In most applications, where high frequency, high voltage switching waveforms may be capacitively coupled to the ground plane or secondary output, electrostatic shielding is required. A switch transistor is placed on the heat sink to rent a rectifier diode and the heat sink is in contact with the main housing, which is a typical position. In addition, magnetic fields and capacitive coupling can generate noise on components or lines that have large switching currents flowing through them. Other potentially problem areas include the output rectifier, the output capacitor mounted on the chassis, the primary side on the main switching transformer, the secondary side, and the capacitive coupling between the core and other drive or control transformers.
Electrostatic shielding applied to switchgear
When the part is mounted on a heat sink and the heat sink is thermally coupled to the housing, the conventional method of eliminating undesirable capacitive coupling is to place an electrostatic shield between the interfering component and the heat sink. This type of shielding is generally exemplified and must be insulated from the heat sink and the transistor or diode to shield the AC current that can pick up the capacitive coupling and return it to a convenient reference point for the input circuit. The reference point is generally the common negative terminal of the DC power adapter line, which is near the switching device. For secondary components, the reference point is typically the current flowing back to the common side of the secondary side of the transformer.

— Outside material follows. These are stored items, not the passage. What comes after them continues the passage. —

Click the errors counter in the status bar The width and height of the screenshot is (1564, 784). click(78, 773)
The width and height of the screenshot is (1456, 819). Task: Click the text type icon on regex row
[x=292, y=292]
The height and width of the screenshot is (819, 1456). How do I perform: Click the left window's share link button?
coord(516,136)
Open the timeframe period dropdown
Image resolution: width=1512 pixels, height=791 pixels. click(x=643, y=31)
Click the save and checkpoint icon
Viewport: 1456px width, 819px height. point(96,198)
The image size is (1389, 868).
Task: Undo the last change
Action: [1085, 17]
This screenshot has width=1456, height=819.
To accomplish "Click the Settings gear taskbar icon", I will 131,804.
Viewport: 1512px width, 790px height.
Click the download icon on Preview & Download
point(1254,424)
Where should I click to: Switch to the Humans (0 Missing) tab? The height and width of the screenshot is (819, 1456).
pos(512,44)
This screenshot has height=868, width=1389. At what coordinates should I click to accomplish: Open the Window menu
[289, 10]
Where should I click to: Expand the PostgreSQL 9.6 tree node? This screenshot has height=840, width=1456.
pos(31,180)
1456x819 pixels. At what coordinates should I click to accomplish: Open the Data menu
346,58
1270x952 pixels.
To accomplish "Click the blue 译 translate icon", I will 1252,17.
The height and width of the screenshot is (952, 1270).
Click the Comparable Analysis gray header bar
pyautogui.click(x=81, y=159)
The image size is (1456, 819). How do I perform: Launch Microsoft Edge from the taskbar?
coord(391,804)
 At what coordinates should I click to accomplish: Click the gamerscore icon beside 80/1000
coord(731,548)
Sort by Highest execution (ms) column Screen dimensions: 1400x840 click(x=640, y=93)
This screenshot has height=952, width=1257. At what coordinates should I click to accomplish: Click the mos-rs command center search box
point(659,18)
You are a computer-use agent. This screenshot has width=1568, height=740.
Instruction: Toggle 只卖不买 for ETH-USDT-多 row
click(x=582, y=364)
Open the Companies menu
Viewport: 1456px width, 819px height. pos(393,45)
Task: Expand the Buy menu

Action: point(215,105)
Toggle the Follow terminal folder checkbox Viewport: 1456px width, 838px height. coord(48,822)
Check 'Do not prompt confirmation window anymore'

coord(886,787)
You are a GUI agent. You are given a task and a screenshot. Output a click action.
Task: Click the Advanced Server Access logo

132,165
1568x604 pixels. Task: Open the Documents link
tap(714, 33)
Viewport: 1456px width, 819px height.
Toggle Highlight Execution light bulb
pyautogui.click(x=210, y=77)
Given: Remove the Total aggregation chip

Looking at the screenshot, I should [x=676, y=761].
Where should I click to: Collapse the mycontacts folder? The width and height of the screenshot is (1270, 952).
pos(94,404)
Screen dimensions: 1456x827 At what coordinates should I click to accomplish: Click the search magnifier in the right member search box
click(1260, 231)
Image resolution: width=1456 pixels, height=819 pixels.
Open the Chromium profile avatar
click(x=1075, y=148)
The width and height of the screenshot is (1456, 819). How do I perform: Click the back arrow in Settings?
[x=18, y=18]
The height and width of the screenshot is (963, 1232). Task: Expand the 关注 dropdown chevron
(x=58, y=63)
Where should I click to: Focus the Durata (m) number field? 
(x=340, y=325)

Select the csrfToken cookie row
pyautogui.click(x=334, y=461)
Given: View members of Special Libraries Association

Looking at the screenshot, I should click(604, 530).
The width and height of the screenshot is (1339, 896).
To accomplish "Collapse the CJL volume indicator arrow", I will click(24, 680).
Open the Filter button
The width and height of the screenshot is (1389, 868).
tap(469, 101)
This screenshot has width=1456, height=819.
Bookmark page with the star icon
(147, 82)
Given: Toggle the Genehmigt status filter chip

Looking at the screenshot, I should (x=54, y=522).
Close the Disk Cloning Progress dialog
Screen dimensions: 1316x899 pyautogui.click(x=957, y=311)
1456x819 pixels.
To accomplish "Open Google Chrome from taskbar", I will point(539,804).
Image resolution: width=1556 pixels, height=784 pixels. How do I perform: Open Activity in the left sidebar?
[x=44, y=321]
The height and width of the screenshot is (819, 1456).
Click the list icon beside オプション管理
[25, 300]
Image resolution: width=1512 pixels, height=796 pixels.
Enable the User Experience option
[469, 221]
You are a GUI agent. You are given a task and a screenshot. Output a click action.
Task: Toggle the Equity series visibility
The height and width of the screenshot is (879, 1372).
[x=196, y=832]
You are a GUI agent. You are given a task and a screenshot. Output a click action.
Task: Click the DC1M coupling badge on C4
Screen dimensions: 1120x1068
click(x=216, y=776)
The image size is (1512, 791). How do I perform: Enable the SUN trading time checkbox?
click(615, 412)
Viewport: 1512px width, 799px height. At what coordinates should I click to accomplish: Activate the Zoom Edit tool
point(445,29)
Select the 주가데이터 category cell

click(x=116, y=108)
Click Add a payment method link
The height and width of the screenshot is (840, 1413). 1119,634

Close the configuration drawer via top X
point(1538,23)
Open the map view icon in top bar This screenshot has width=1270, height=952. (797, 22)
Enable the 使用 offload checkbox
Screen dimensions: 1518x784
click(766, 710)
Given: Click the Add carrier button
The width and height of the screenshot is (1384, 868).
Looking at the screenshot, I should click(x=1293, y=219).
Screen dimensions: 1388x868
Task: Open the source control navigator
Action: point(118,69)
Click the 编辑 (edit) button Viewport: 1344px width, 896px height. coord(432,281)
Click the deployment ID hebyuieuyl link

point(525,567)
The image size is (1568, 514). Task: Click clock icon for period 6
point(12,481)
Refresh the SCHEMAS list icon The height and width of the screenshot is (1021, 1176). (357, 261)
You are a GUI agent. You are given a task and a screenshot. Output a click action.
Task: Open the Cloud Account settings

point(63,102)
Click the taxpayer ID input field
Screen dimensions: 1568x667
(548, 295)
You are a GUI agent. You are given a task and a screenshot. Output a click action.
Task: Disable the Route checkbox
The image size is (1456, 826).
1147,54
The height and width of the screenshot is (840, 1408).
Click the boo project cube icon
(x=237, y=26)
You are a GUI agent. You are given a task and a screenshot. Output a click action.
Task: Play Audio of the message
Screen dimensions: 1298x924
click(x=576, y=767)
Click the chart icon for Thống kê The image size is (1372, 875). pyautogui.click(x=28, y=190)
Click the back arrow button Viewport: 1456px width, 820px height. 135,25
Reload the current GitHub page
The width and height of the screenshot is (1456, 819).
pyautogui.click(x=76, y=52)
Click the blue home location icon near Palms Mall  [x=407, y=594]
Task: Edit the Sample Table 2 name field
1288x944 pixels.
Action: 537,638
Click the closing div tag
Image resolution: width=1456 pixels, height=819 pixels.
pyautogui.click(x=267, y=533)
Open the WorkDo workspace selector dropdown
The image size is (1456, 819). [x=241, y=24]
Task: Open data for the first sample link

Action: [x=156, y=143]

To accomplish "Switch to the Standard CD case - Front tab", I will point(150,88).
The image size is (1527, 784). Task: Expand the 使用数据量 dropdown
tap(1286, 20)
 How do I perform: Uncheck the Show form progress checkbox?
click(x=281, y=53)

The figure shows an example of electrostatic shielding of a TO3 transistor. This primary switching transistor has high voltage and high frequency switching waveforms, unless there is proper shielding between the transistor case and the case, a large noise current will be coupled through the capacitance between them. In the shielded mounting arrangement shown, the copper shield will cause parasitic noise currents to flow back to the input circuit so that the resulting current loop does not direct current to the ground plane. This shield does not inject any significant current into the heat sink through the capacitor, which has a relatively small high frequency AC voltage relative to the chassis or ground plane. Designers will identify other areas where problems may occur, and similar shields can be used in this area.